I hope so, been with my partner for 8 yrs now, and yeah, we've had our problems and arguements, but still 2gether. Married for a yr now so i believe 1st love can last as long as both are open with each other, willling to communicate and say sorry at the end of the day for anything no matter how small, just so theres a fresh start the nxt day!
usually the first relationship will not end in marriage. Usually ppl will find their spouse around late 20s
well... it's 'normal' for the first relationship ever not to last. although i have faith in mine, because my parents were each other's first love as well
ye first relationship can last forever, if u've chosen well and actually gone for someone u love, there is the same possibilty that she could be the one. theres no difference rele, its just that some ppl choose someone they don't actually love or are below their usual standards as their first to get the experience and as a training to step up. lol.

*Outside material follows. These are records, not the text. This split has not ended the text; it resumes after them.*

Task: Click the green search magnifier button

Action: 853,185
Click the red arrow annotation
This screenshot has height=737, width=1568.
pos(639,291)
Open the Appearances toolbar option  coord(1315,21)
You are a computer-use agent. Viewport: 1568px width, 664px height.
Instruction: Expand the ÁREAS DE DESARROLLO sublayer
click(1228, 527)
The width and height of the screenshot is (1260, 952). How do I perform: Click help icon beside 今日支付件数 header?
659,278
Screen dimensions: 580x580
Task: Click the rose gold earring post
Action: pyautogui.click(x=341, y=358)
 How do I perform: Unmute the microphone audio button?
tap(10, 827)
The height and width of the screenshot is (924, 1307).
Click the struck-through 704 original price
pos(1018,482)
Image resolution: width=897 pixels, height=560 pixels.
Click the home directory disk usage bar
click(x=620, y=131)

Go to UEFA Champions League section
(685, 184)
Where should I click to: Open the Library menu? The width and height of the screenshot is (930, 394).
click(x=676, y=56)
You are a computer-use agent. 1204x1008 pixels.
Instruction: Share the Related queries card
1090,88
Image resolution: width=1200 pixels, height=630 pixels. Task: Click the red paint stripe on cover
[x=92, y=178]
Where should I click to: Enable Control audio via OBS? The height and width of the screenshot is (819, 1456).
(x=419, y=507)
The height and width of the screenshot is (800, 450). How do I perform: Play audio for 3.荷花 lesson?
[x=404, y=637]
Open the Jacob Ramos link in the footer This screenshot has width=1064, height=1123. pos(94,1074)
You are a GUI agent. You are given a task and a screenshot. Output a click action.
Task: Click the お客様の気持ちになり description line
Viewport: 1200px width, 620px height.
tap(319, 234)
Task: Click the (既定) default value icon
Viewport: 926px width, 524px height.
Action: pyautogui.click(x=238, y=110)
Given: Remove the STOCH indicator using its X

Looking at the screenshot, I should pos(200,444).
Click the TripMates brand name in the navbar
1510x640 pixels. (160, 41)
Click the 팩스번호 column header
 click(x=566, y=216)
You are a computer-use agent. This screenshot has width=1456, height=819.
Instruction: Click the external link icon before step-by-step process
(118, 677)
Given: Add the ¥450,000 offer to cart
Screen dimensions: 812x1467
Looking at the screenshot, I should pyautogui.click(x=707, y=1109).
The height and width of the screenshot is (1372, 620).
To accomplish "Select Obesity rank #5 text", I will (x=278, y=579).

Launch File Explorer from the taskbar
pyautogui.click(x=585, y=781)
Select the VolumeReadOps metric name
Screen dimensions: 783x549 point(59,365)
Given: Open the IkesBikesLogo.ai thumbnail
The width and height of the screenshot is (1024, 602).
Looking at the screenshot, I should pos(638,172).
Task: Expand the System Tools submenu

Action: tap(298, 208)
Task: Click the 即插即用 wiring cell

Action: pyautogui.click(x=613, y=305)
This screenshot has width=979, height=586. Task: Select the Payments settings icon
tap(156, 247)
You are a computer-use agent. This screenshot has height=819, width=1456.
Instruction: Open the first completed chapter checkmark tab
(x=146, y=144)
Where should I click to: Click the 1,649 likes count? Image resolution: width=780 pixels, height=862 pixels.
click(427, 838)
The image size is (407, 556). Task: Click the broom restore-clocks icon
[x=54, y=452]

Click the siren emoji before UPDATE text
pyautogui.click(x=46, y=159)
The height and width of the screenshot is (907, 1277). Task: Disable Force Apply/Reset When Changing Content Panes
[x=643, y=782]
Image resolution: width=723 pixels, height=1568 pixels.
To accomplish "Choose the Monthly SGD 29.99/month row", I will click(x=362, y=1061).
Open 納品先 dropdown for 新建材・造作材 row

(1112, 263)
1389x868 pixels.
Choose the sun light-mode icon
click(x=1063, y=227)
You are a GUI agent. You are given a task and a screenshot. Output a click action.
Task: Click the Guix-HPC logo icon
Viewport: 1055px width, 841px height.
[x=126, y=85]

does first love last? i can't say....personally i have never dated before so i can't tell you my own opinion..(even tho i'm 21 myself), but from my perspective of all my friends..i would say that first love can last.. ex: i have a friend who met their other half during middle school, at first they were just regular friends and stuff then of course feelings start to develop for each other....and it went on...once high school was over...both of them went to different colleges and had to be separated....they thought that the relationship would be over...but guess what? they are still together and staying strong....now as both of my friends they are pursuing further into their careers and are getting married once the girl finishes her masters degree which is in 2010.... at first i really thought that they were going to separate but in the end they are still together...i was shocked to hear about their engagement (my friend proposed to her on the top of the empire state building..i was crying, it was just so romantic), then earlier this year they told me that they were gonna get married in 2010 and told me to get ready to be part of the bridemaids group....just goes to show you that love can last if you really want it to or just because your happy with your other half.... that was just the good part...now the bad thing is that...what if you had broken up ? wouldn't that be a waste of time? my health teacher had once told me that if you are bf/gf together for 2 years and the other half hasn't thought about yours future then move on...he said wasting 2 years is long enough if he/she don't want to get engage/married then you are wasting your time.....alot of people think that way nowadays...btw my health teacher is with his first love for 50 years now...^_^ my perspective is...do what you want and always take into fact that the pther party is happy...no matter what..what you want is for the best for both of you....breakup if it isn't working...work it out if you want to stay together...there is never a such a thing that's called impossible/or never.....life is life ^_^ hope my advice helps...and sorry for the long advise btw..^_^
ye usually if the first love is from ppl who are friends, they usually get to know one another and so they are already compatible before then even start dating and if the chemistry is there it usually lasts.